═══ DATASET RECORDS
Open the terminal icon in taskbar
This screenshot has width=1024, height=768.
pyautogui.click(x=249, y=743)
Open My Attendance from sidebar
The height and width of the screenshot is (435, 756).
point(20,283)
══════
═══ DATASET RECORDS
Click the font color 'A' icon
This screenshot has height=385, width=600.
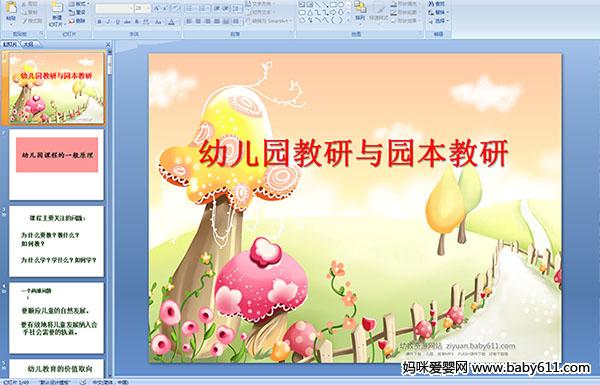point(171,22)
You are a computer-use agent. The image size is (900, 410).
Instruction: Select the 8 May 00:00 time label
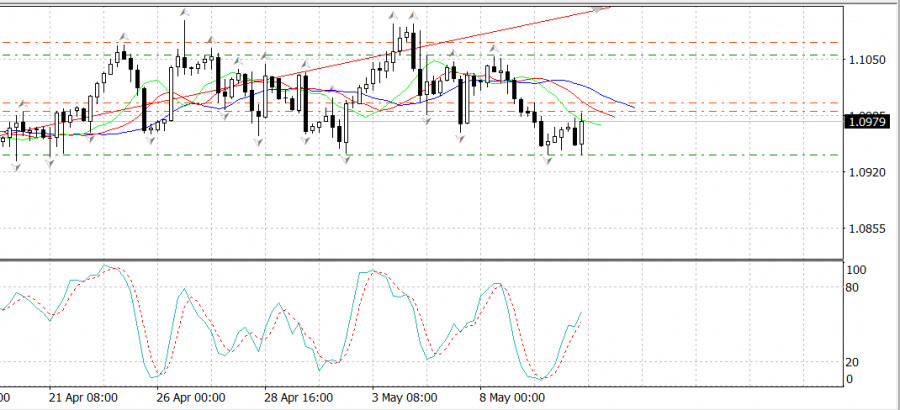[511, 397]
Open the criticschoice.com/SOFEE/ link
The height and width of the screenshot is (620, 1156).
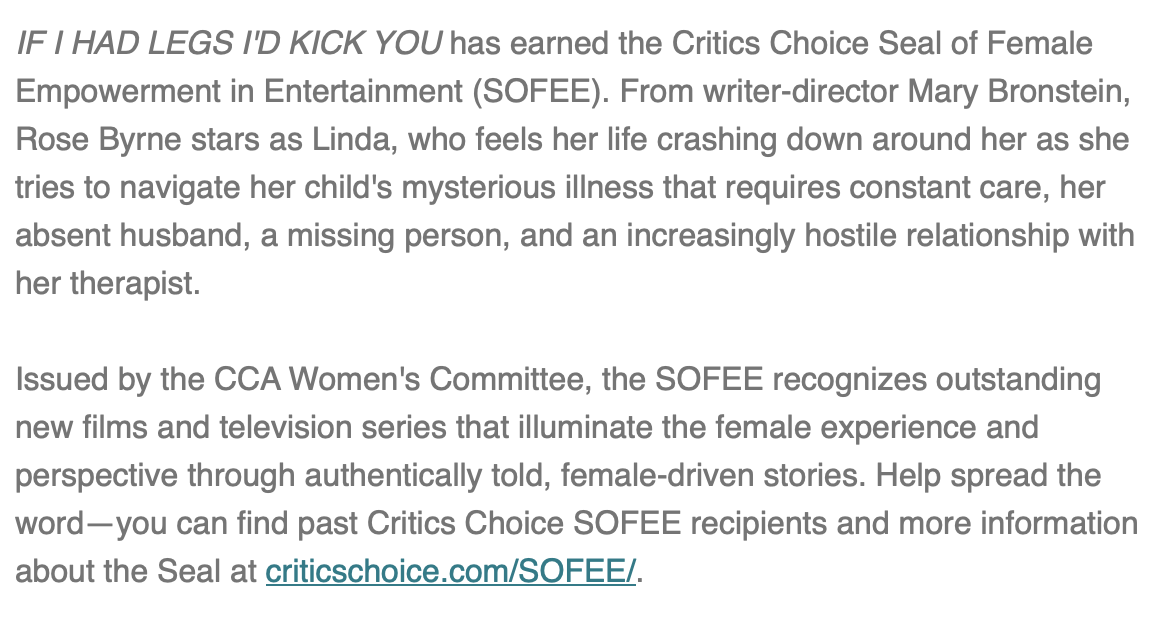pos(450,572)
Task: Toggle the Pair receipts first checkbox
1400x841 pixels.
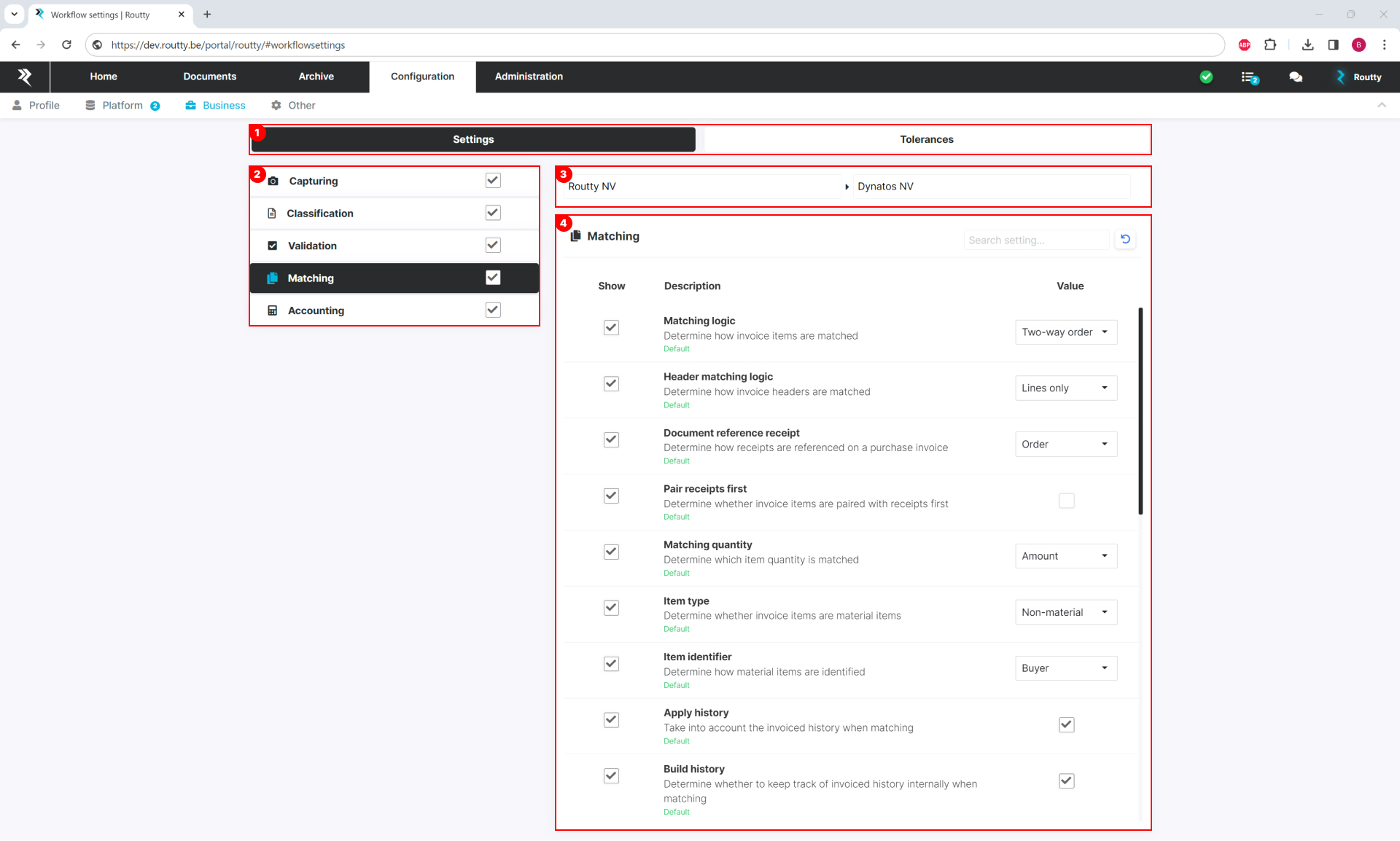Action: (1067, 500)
══════
PROBLEM TO SOLVE
Above this task is a listing with pictures in it. Retype only the lines from the one containing "Click the font color 'A' icon" through the one containing "Task: Toggle the Pair receipts first checkbox", both included, and not the pictures.

RESPONSE FOR THIS EXERCISE
Click the font color 'A' icon
This screenshot has height=385, width=600.
point(171,22)
You are a computer-use agent. The image size is (900, 410).
Instruction: Select the 8 May 00:00 time label
[511, 397]
Open the criticschoice.com/SOFEE/ link
The height and width of the screenshot is (620, 1156).
pos(450,572)
Task: Toggle the Pair receipts first checkbox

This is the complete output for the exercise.